## INFORMATION PROVIDED

>>>>

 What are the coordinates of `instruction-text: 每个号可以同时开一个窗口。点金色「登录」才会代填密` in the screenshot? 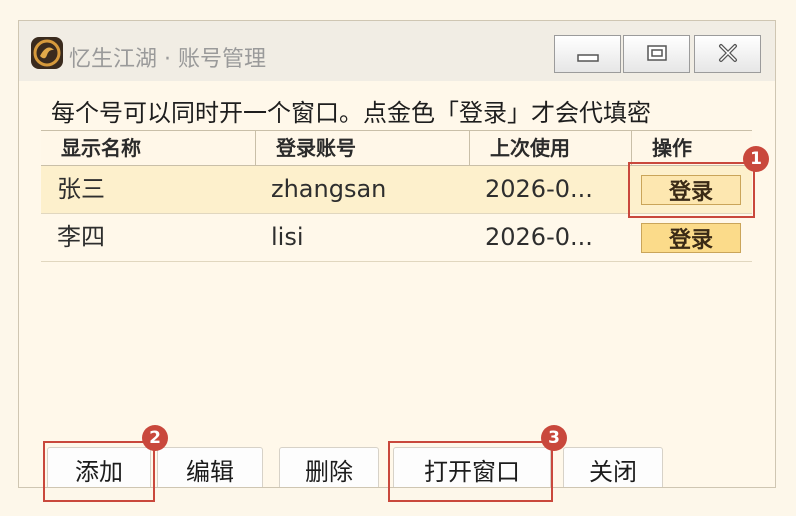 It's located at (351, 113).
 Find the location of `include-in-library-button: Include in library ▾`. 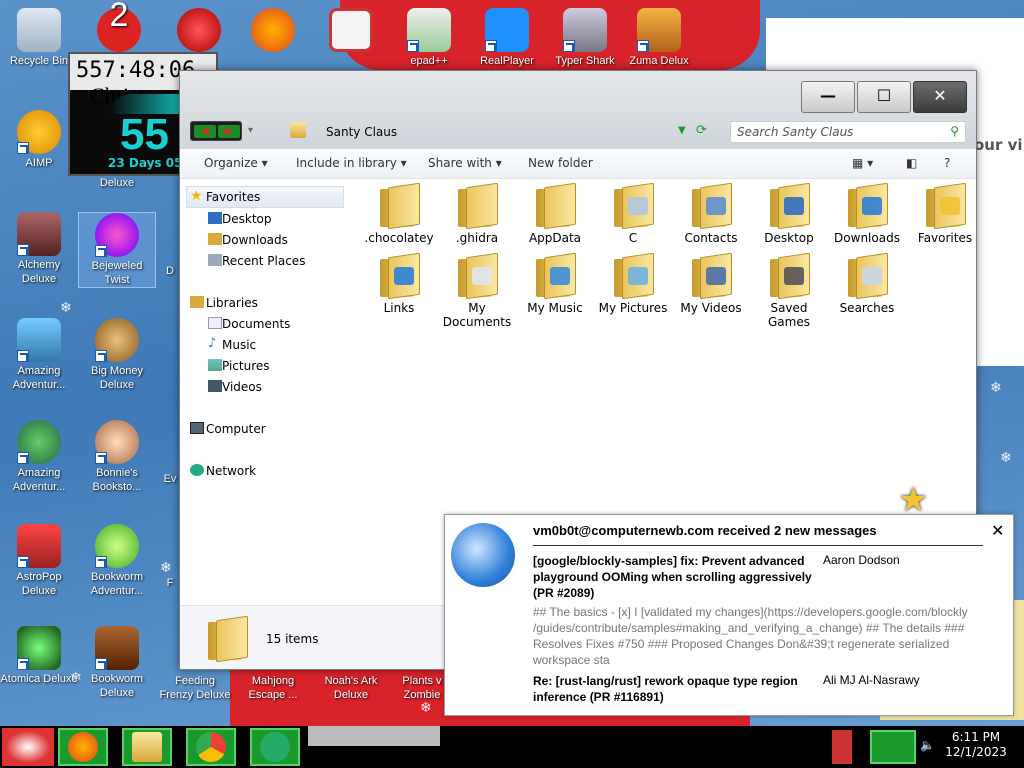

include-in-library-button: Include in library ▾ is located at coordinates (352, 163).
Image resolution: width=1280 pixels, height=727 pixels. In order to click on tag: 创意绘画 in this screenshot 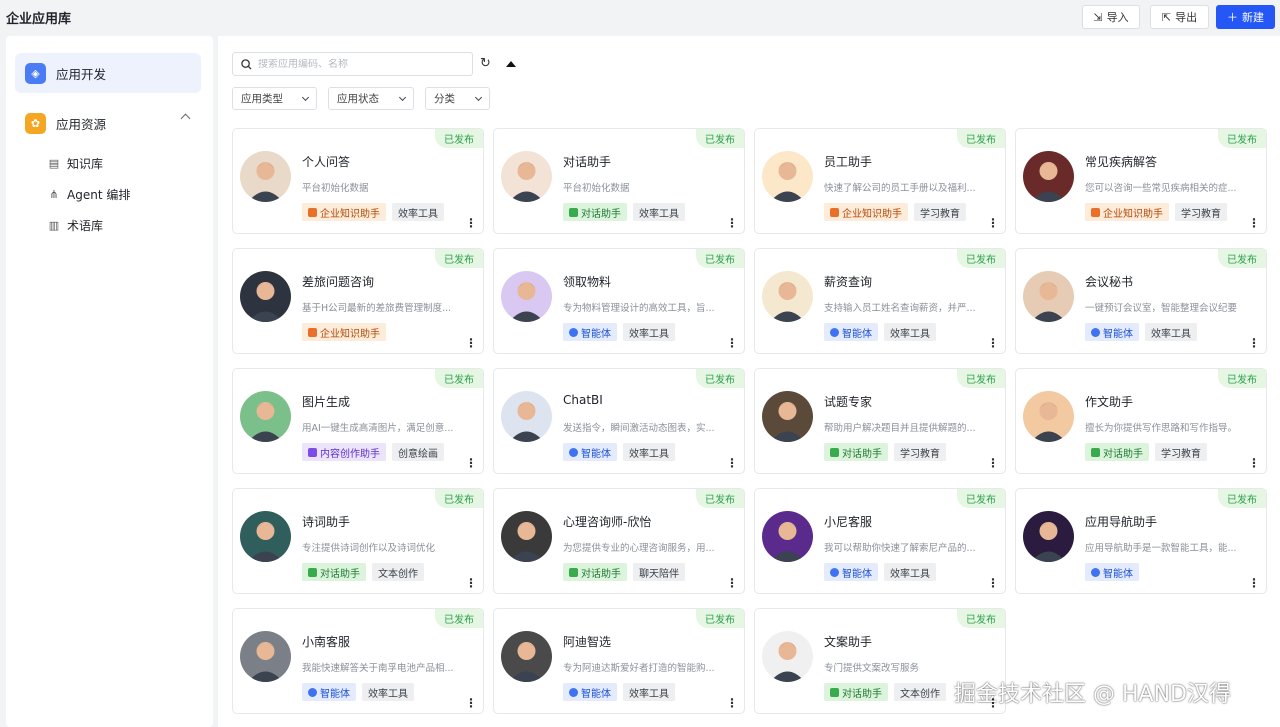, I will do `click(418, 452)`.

<<<<
>>>>

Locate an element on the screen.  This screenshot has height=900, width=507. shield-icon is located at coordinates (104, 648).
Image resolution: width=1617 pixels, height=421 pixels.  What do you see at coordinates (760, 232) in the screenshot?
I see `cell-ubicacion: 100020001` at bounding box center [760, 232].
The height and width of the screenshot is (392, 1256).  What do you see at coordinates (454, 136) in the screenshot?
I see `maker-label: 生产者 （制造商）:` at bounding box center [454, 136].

<<<<
>>>>

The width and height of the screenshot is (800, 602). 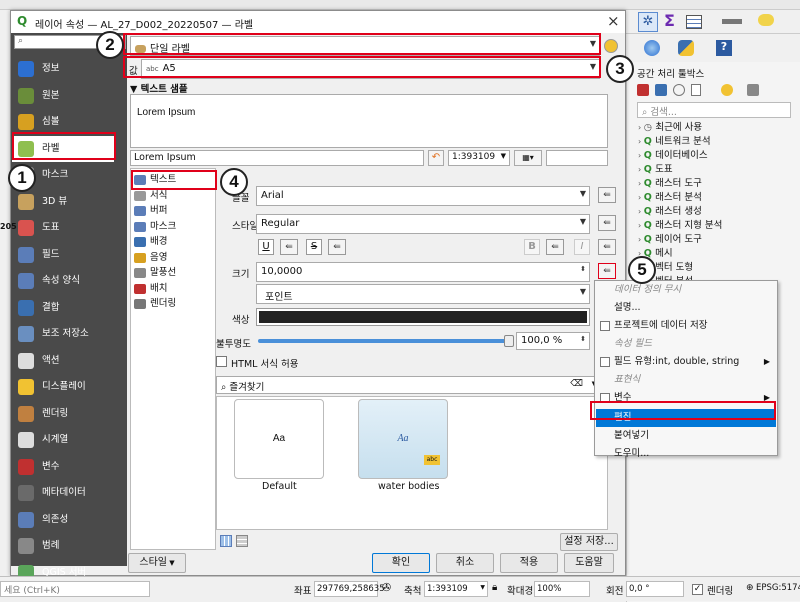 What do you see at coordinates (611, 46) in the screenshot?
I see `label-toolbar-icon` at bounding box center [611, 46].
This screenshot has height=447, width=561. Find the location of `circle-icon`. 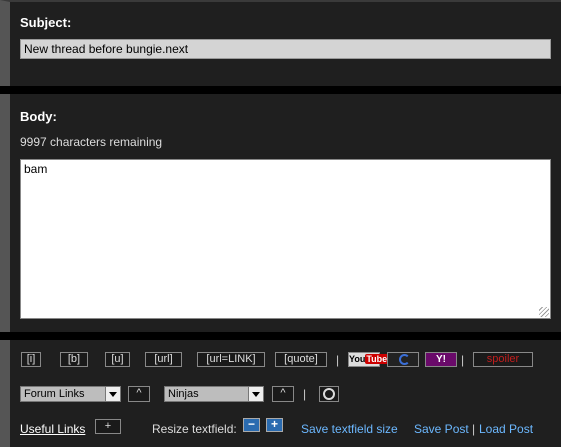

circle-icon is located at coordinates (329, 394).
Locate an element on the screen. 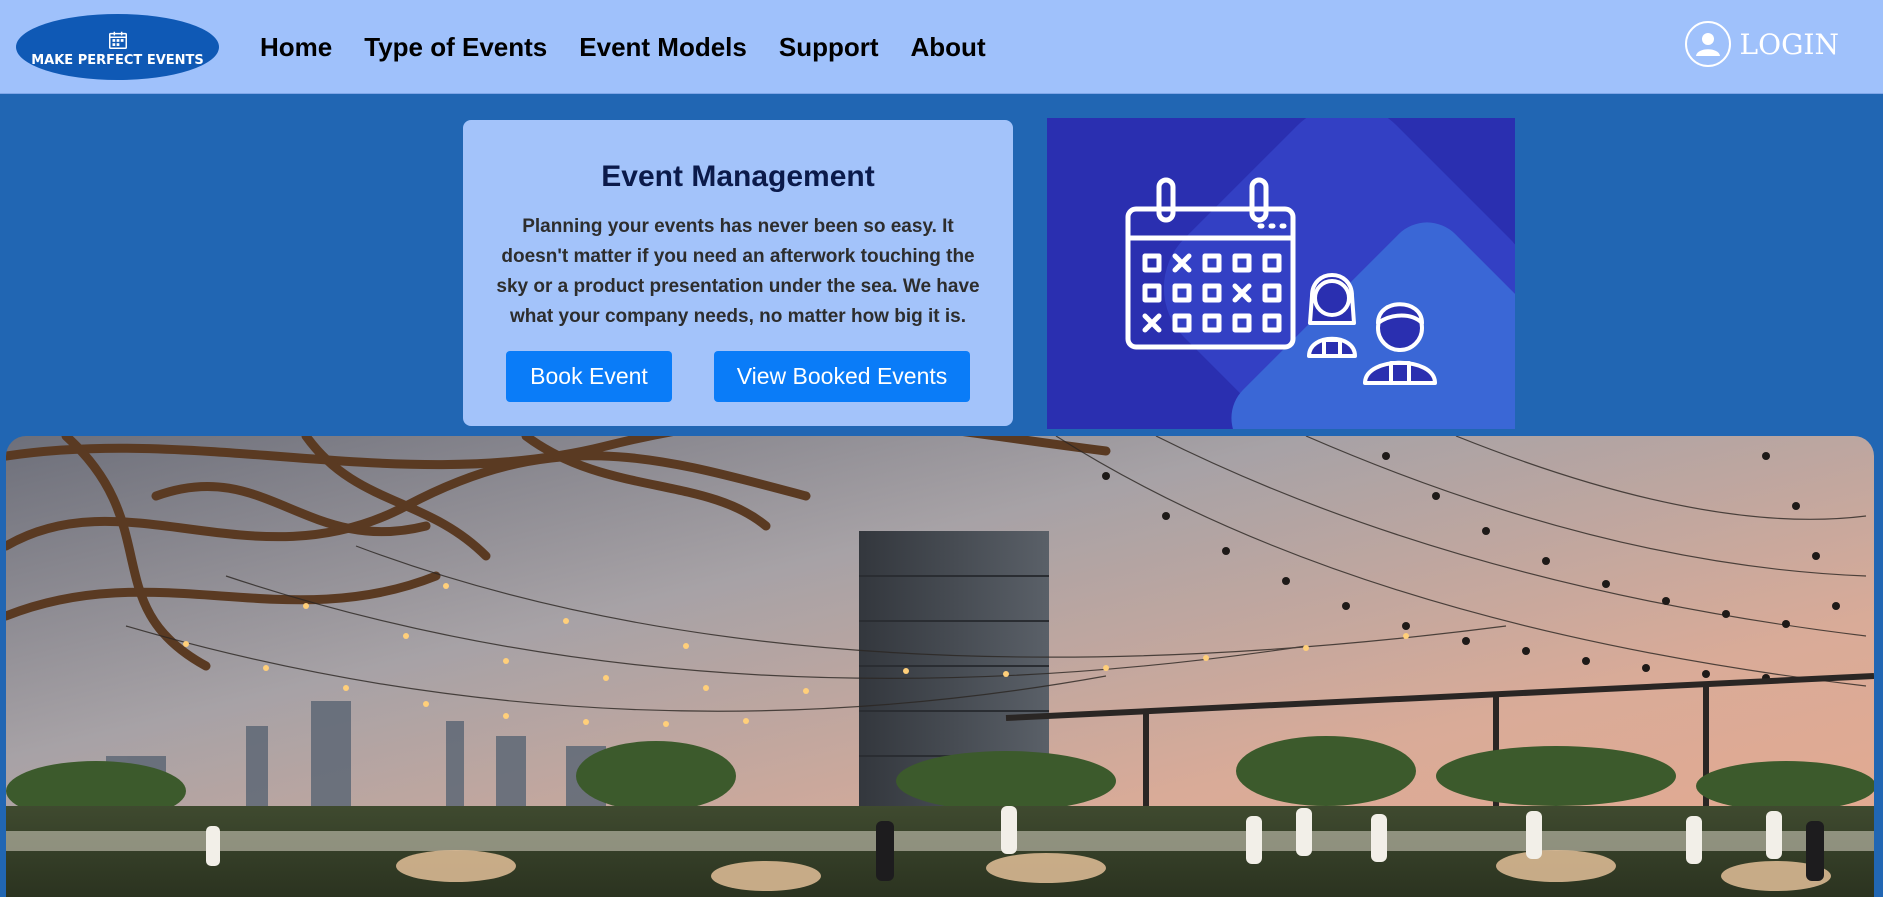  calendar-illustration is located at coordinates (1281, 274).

<<<<

Can you copy out, word for word, the listing lines from the one containing "The height and" through the one containing "center [454, 136].", both included?

## TASK RESPONSE
The height and width of the screenshot is (392, 1256).  What do you see at coordinates (454, 136) in the screenshot?
I see `maker-label: 生产者 （制造商）:` at bounding box center [454, 136].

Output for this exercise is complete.